# [TASKS AND EXERCISES]
1 > Could you give the passage of the laser polarizer patent text from "TECHNICAL FIELD" to "the Glan Polarizer." again, changing "inexpensive" to "affordable"?
2 > Can you turn the paragraph of the laser polarizer patent text that begins "The method includes passing" into a short bulleted list that keeps its main facts?

# [EXTRACTED TEXT]
-=-=-
Methods and apparatus for polarizing laser light

Abstract

Methods and apparatus for polarizing un-polarized laser light by passing a beam of un-polarized laser light through an isotropic, right-angle prism having a dielectric coating on its hypotenuse incident upon the coated hypotenuse at an angle of incidence less than the critical angle wherein the net-refractive index of the coating and angle of incidence on the hypotenuse are mutually selected to achieve maximum separation of the S and P constituents of the beam with a maximum percent of the S-constituent internally reflected and a maximum percent of the P-constituent transmitted through the coated hypotenuse.

Description

TECHNICAL FIELD

This invention relates to methods for polarizing laser light and laser polarizers for the performance of the said methods which are relatively inexpensive, and significantly less expensive than existing—Laser Polarizers such as the Glan Polarizer.

The method includes passing laser light through at least one right angle prism made of isotropic material having a dielectric coating on its hypotenuse. The light is passed through one of the faces of the prism including the right angle so as to be incident on the hypotenuse at an angle which, together with the coating effects a desired separation of the S-polarized component from the P-polarized component whereby a minimum if the S-component emerges from the coated hypotenuse and a maximum of the P-component emerges therefrom.
-=-=-
# [EXTRACTED DATA]
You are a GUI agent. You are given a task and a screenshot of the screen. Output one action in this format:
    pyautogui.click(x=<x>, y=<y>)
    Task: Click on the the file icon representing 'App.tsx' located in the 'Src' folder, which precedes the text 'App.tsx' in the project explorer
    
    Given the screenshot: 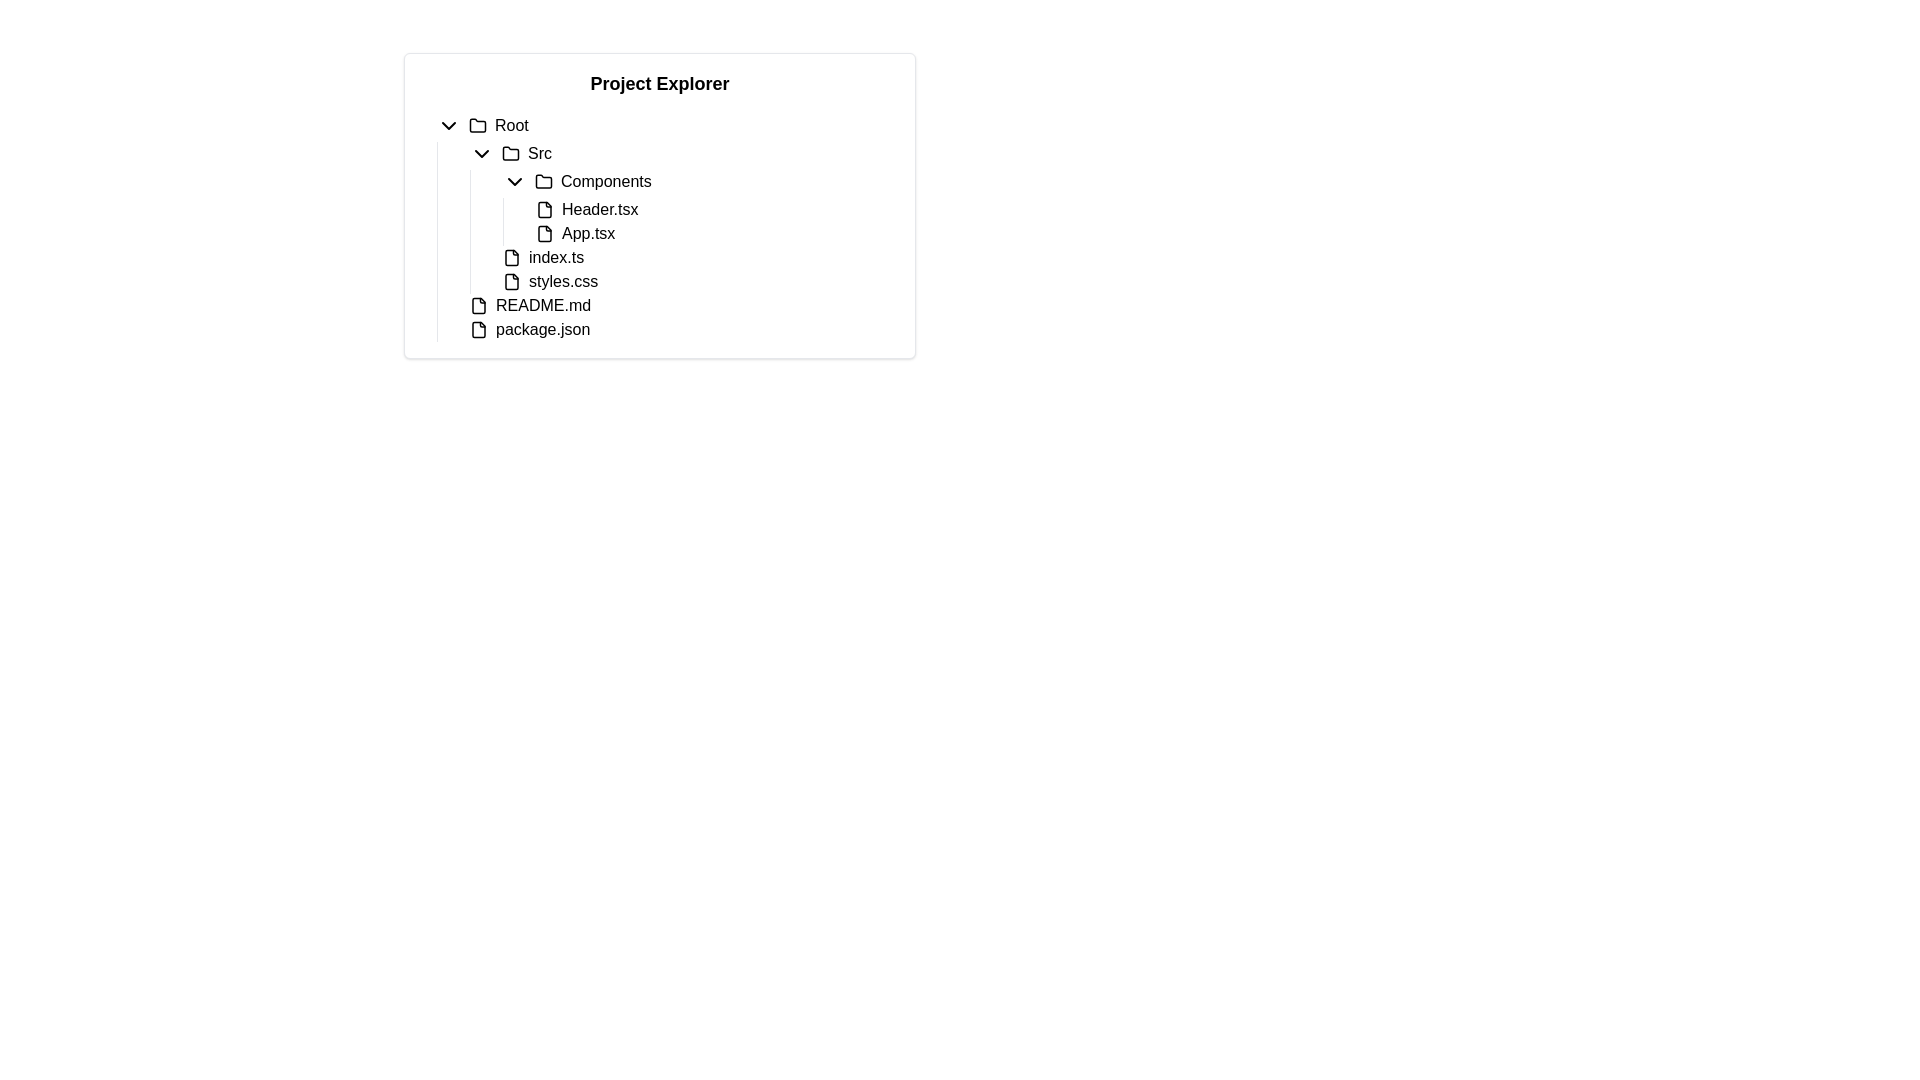 What is the action you would take?
    pyautogui.click(x=545, y=233)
-=-=-
# [IN RESPONSE]
1 >
TECHNICAL FIELD

This invention relates to methods for polarizing laser light and laser polarizers for the performance of the said methods which are relatively affordable, and significantly less expensive than existing—Laser Polarizers such as the Glan Polarizer.

2 >
- Laser light passes through at least one right-angle prism made of isotropic material.
- The prism's hypotenuse has a dielectric coating.
- The light enters through one of the faces that form the right angle.
- It strikes the hypotenuse at an angle that, together with the coating, separates the S-polarized component from the P-polarized component.
- A minimum of the S-component and a maximum of the P-component emerge from the coated hypotenuse.